Negasi turned to her. "She?"

"Yes, it's a she."

"How can you tell?"

"A woman knows."

Negasi set down his tool satchel and began taking out his kit. Jeridan did the same.

"All right. Let's isolate it from the rest of the systems. Once we've done that, we can give it more power without having to worry about it activating any secondary functions we don't want activated."

"I don't think we need to do that," Helen said.

It might realize we're a bunch of imposters and try to destroy us.

"I do," Negasi grumbled.

"I do too," Jeridan agreed.

"It's only a temporary measure," Negasi said in a more conciliary tone. "We're not going to maroon it here."

"How are we going to transport it?" Helen asked.

"One problem at a time."

They began opening up panels beneath the terminal keyboards, revealing a labyrinth of wires and complex circuitry.

"Damn, this is worse than I thought. Helen, can you make sense of this?"

She pulled out a scanner and ran it across the open interior. "It's going to take time but I think so."

"Take the time you need."

"Power required urgently. Catastrophic shutoff immanent."

"What happened to the 3.4 hours?" Jeridan asked.

The AI didn't reply.

Is it screwing with us?

"I don't think we have time to cut it off from the rest of the station," Helen said.

"Let's stick with the plan," Negasi said.

"All right," Helen said. "Let me finish the analysis."

The cyborg took a few minutes carefully scanning every centimeter of circuitry while Negasi and Jeridan fidgeted. The AI repeated its warning of immanent catastrophic shutoff. A minute later, two of the three terminals reverted to the wavering lines, leaving only the original terminal with a face.

Negasi took that as a bad sign.

He resisted the urge to tell Helen to hurry up. You never rushed someone performing an important job.

Plus she was distracted enough already.
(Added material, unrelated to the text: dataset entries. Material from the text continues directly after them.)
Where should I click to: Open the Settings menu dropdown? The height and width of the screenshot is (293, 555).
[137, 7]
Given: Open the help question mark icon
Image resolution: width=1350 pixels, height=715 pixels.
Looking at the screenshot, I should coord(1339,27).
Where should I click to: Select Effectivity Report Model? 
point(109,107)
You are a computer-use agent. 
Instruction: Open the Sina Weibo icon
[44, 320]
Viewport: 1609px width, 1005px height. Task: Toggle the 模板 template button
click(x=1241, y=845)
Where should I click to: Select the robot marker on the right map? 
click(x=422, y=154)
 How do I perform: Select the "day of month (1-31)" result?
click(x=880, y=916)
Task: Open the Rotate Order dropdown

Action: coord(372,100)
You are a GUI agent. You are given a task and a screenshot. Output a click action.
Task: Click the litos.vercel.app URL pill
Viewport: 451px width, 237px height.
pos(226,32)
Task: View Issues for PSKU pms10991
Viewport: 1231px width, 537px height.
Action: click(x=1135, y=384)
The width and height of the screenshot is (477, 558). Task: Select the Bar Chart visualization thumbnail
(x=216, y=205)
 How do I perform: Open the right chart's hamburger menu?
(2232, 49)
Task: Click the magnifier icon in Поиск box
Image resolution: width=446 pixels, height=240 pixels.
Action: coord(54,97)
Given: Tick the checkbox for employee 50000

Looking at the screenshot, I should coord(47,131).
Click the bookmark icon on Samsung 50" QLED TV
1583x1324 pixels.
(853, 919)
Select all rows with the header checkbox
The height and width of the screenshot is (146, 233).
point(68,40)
She kept checking on the screens, looking more and more worried each time.

At last, she stood.

"All right. Negasi, go to that far left panel. I'm sending your tablet the instructions. Jeridan. Go to the far right. I'm sending you instructions too. I'll work on the center one here."

Negasi hurried over and checked his tablet. There was a step-by-step guide that looked straightforward enough, even though there were more than a hundred steps.

He got to work, isolating circuits and cutting wires he could reattach later. He worked with speed and care, not wanting to wreck any irreplaceable Imperium tech. There was still so much on the station to recover. This AI, though, was the grand prize of them all, an actual individual from the Imperium era.

He couldn't even come close to estimating how important that would be.

Negasi kept working. When he was about a quarter of the way through, a change in the blue light coming from the screens made him look up.

The two flanking screens had gone black. The central one had changed from the face to the coruscating line.

Negasi got back to work, forcing himself not to hurry. He didn't dare make a mistake.

He had only gone through another half a dozen steps when movement made him turn.

Helen had stood up and jacked into the main terminal.

"No!"

Suddenly, Helen's body went rigid and her silvery eyes glowed with a bluish light.